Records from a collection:
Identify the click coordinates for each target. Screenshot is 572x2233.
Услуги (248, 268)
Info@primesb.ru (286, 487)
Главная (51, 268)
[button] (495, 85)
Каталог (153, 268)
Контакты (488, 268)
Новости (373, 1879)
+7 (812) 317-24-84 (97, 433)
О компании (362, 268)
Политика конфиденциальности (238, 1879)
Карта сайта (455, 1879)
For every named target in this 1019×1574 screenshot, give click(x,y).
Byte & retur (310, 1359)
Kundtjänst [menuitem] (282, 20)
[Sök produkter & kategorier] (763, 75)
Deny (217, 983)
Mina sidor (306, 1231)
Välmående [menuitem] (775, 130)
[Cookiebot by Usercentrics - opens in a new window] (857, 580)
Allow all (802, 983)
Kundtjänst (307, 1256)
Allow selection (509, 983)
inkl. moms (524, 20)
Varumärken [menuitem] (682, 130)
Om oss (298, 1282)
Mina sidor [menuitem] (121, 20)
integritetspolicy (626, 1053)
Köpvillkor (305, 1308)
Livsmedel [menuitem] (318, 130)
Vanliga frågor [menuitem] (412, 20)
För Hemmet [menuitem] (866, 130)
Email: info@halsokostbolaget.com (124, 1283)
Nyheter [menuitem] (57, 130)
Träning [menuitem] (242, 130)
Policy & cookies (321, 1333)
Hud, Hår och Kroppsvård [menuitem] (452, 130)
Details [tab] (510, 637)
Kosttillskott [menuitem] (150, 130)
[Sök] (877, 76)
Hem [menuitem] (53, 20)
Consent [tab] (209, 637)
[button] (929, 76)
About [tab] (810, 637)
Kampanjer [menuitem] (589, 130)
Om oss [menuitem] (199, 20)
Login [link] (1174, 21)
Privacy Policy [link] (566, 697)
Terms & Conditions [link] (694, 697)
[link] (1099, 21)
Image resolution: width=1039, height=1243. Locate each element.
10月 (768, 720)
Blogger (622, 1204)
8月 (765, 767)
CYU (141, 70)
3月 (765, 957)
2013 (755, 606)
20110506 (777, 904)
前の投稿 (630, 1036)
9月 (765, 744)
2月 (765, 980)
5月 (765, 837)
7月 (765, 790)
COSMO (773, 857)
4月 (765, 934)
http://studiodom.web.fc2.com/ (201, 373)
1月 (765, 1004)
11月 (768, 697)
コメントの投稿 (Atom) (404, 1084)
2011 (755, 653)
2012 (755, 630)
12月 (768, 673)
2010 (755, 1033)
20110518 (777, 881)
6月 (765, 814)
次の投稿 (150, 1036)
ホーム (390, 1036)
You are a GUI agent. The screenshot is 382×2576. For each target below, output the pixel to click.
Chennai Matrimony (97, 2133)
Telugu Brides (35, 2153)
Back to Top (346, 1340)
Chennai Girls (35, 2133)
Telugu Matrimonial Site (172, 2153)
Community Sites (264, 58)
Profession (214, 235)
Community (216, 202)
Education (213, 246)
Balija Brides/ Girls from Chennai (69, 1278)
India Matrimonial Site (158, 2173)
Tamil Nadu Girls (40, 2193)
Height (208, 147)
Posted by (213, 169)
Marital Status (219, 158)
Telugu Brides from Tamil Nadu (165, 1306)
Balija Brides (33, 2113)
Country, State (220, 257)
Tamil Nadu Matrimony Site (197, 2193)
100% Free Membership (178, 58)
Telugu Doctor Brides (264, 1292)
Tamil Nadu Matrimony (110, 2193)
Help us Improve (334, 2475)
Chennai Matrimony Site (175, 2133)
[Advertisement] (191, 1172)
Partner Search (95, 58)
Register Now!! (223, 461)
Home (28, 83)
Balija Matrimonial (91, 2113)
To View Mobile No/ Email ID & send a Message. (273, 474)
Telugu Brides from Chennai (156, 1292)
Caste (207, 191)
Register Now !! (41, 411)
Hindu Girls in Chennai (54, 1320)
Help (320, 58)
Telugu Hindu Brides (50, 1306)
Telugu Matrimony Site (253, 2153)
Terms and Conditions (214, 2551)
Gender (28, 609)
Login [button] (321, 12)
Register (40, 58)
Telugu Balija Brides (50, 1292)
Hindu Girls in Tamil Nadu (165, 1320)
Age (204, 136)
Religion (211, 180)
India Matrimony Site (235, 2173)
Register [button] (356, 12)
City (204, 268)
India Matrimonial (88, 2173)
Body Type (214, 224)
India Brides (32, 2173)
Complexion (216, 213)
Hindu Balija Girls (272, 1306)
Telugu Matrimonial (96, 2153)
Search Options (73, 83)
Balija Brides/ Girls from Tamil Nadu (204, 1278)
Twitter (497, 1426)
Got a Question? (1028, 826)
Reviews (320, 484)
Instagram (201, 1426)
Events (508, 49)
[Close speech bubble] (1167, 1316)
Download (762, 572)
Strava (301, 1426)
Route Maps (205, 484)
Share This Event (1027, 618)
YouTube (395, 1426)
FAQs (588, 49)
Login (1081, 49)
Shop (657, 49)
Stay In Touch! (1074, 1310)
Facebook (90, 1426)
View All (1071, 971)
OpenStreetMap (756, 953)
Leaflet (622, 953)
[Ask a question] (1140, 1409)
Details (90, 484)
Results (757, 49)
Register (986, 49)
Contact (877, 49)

• OBJECTIVE:
Change every "Kundtjänst" in the lines above to "Kundservice" and keep everything else the same.

• OUTPUT FOR THIS EXERCISE:
Identify the click coordinates for each target. Screenshot is 572x2233.
Услуги (248, 268)
Info@primesb.ru (286, 487)
Главная (51, 268)
[button] (495, 85)
Каталог (153, 268)
Контакты (488, 268)
Новости (373, 1879)
+7 (812) 317-24-84 (97, 433)
О компании (362, 268)
Политика конфиденциальности (238, 1879)
Карта сайта (455, 1879)
For every named target in this 1019×1574 screenshot, give click(x,y).
Byte & retur (310, 1359)
Kundservice [menuitem] (282, 20)
[Sök produkter & kategorier] (763, 75)
Deny (217, 983)
Mina sidor (306, 1231)
Välmående [menuitem] (775, 130)
[Cookiebot by Usercentrics - opens in a new window] (857, 580)
Allow all (802, 983)
Kundservice (307, 1256)
Allow selection (509, 983)
inkl. moms (524, 20)
Varumärken [menuitem] (682, 130)
Om oss (298, 1282)
Mina sidor [menuitem] (121, 20)
integritetspolicy (626, 1053)
Köpvillkor (305, 1308)
Livsmedel [menuitem] (318, 130)
Vanliga frågor [menuitem] (412, 20)
För Hemmet [menuitem] (866, 130)
Email: info@halsokostbolaget.com (124, 1283)
Nyheter [menuitem] (57, 130)
Träning [menuitem] (242, 130)
Policy & cookies (321, 1333)
Hud, Hår och Kroppsvård [menuitem] (452, 130)
Details [tab] (510, 637)
Kosttillskott [menuitem] (150, 130)
[Sök] (877, 76)
Hem [menuitem] (53, 20)
Consent [tab] (209, 637)
[button] (929, 76)
About [tab] (810, 637)
Kampanjer [menuitem] (589, 130)
Om oss [menuitem] (199, 20)
Login [link] (1174, 21)
Privacy Policy [link] (566, 697)
Terms & Conditions [link] (694, 697)
[link] (1099, 21)
Image resolution: width=1039, height=1243. Locate each element.
10月 (768, 720)
Blogger (622, 1204)
8月 (765, 767)
CYU (141, 70)
3月 (765, 957)
2013 (755, 606)
20110506 (777, 904)
前の投稿 (630, 1036)
9月 (765, 744)
2月 (765, 980)
5月 (765, 837)
7月 (765, 790)
COSMO (773, 857)
4月 (765, 934)
http://studiodom.web.fc2.com/ (201, 373)
1月 (765, 1004)
11月 (768, 697)
コメントの投稿 (Atom) (404, 1084)
2011 (755, 653)
2012 (755, 630)
12月 (768, 673)
2010 (755, 1033)
20110518 (777, 881)
6月 (765, 814)
次の投稿 (150, 1036)
ホーム (390, 1036)
You are a GUI agent. The screenshot is 382×2576. For each target below, output the pixel to click.
Chennai Matrimony (97, 2133)
Telugu Brides (35, 2153)
Back to Top (346, 1340)
Chennai Girls (35, 2133)
Telugu Matrimonial Site (172, 2153)
Community Sites (264, 58)
Profession (214, 235)
Community (216, 202)
Education (213, 246)
Balija Brides/ Girls from Chennai (69, 1278)
India Matrimonial Site (158, 2173)
Tamil Nadu Girls (40, 2193)
Height (208, 147)
Posted by (213, 169)
Marital Status (219, 158)
Telugu Brides from Tamil Nadu (165, 1306)
Balija Brides (33, 2113)
Country, State (220, 257)
Tamil Nadu Matrimony Site (197, 2193)
100% Free Membership (178, 58)
Telugu Doctor Brides (264, 1292)
Tamil Nadu Matrimony (110, 2193)
Help us Improve (334, 2475)
Chennai Matrimony Site (175, 2133)
[Advertisement] (191, 1172)
Partner Search (95, 58)
Register Now!! (223, 461)
Home (28, 83)
Balija Matrimonial (91, 2113)
To View Mobile No/ Email ID & send a Message. (273, 474)
Telugu Brides from Chennai (156, 1292)
Caste (207, 191)
Register Now !! (41, 411)
Hindu Girls in Chennai (54, 1320)
Help (320, 58)
Telugu Hindu Brides (50, 1306)
Telugu Matrimony Site (253, 2153)
Terms and Conditions (214, 2551)
Gender (28, 609)
Login [button] (321, 12)
Register (40, 58)
Telugu Balija Brides (50, 1292)
Hindu Girls in Tamil Nadu (165, 1320)
Age (204, 136)
Religion (211, 180)
India Matrimony Site (235, 2173)
Register [button] (356, 12)
City (204, 268)
India Matrimonial (88, 2173)
Body Type (214, 224)
India Brides (32, 2173)
Complexion (216, 213)
Hindu Balija Girls (272, 1306)
Telugu Matrimonial (96, 2153)
Search Options (73, 83)
Balija Brides/ Girls from Tamil Nadu (204, 1278)
Twitter (497, 1426)
Got a Question? (1028, 826)
Reviews (320, 484)
Instagram (201, 1426)
Events (508, 49)
[Close speech bubble] (1167, 1316)
Download (762, 572)
Strava (301, 1426)
Route Maps (205, 484)
Share This Event (1027, 618)
YouTube (395, 1426)
FAQs (588, 49)
Login (1081, 49)
Shop (657, 49)
Stay In Touch! (1074, 1310)
Facebook (90, 1426)
View All (1071, 971)
OpenStreetMap (756, 953)
Leaflet (622, 953)
[Ask a question] (1140, 1409)
Details (90, 484)
Results (757, 49)
Register (986, 49)
Contact (877, 49)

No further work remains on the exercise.